* **Problems and tasks**:
1 – Shorten the paragraph of the piece on dead celebrities' earnings that begins "While Whitney Houston's talent was singular", keeping its main facts.
2 – Carry on the piece on dead celebrities' earnings, starting after its last sentence.

* **Text shown**:
------------------------
While Whitney Houston’s talent was singular, it looks like the value of her estate will follow a pretty common pattern. In the hours and days after her death, sales of her singles and albums skyrocketed. She’s joining the throngs of artists who came before her whose earnings continued – and substantially increased – after their deaths.

According to Forbes magazine, the estates of each of 2011’s five “top earning dead celebrities” grew by many millions of dollars last year. Three of the five have been dead for decades, and have estates that continue to earn significantly year after year.

  1. Michael Jackson, who died in 2009, took in $170 million last year.
  1. The King of Rock n’ Roll, Elvis Presley, deceased since 1977, made $55 million.
  1. Marilyn Monroe, who died in 1962, made $27 million in 2011. According to Forbes, Authentic Brands Group bought the rights to Monroe’s estate last year. The company has used her image in an ad for J’Adore fragrance with Charlize Theron and is planning to launch Marilyn Monroe cafés.
------------------------
* **Information supplied**:

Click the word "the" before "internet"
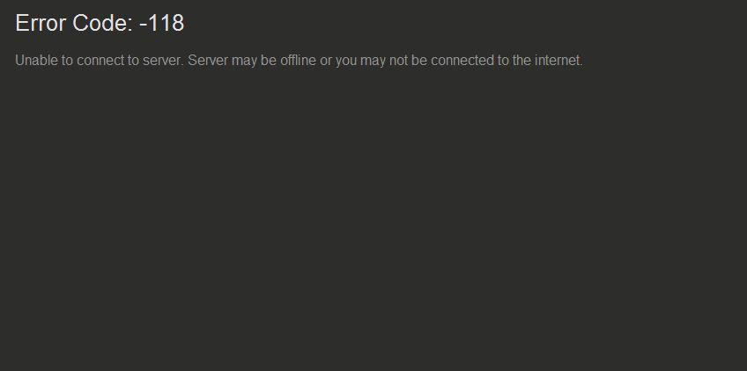 521,61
------------------------
* **The responses**:
1 – Whitney Houston's talent was unique, but her estate's value looks set to follow a familiar pattern. Sales of her singles and albums shot up in the hours and days after her death. Like many artists before her, she is now earning more after death than before.

2 –
  1. Peanuts cartoonist Charles Schultz brought in $25 million last year. His estate stands to earn more in future years as his characters move into the digital space.
  1. The estate of John Lennon, who was killed in 1980, made $12 million in 2011.

How is all this information relevant to you and your clients? If you have a client who is a singer, an actor, a writer, or otherwise involved in the arts, counsel them on the importance of planning for the distribution of their interests in royalties. Make sure your client understands how dramatically the values of those royalties can change over the years – even after they’re gone.

In other words, what if the client sitting in your office is the next Vincent Van Gogh? What is worth $100 today might be worth millions tomorrow. So, if they want child number one to get the house and child number two to get the rights to their art, the end result could be a very unequal distribution of the estate.

When you help your client think through the range of possible outcomes, you open the door for a more balanced estate plan that better reflects their true wishes.

Stephen C. Hartnett, J.D., LL.M.
Associate Director of Education
American Academy of Estate Planning Attorneys, Inc.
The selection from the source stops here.